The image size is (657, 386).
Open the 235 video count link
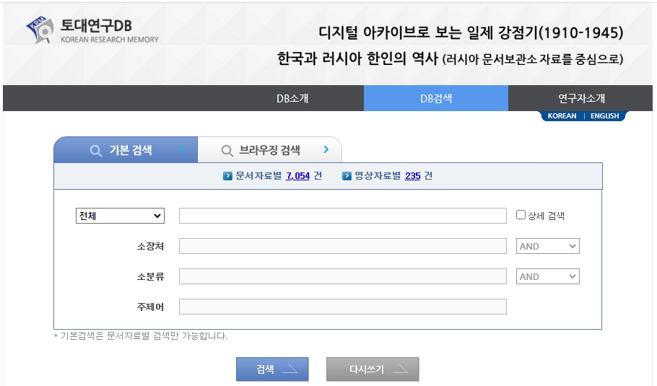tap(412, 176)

-----

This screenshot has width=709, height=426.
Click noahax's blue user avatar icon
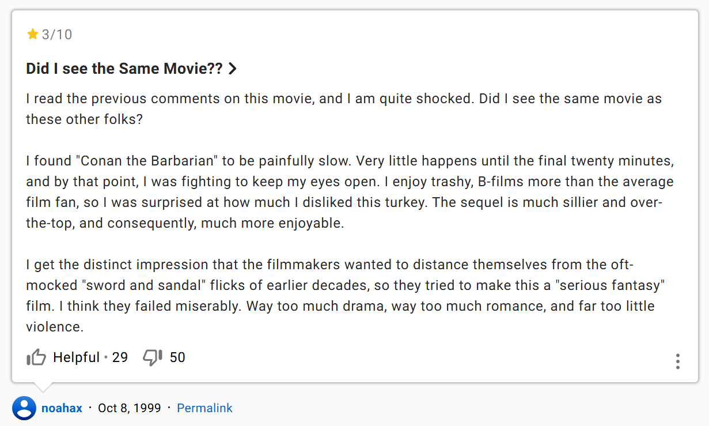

-----

* [ACTION ITEM] Keep both end lines and retype everything in the records above from the line containing "This screenshot has width=709, height=426." through the line containing "Click noahax's blue user avatar icon", exactly, with nothing else.

* [RESULT OF THIS EXERCISE]
This screenshot has width=709, height=426.
Click noahax's blue user avatar icon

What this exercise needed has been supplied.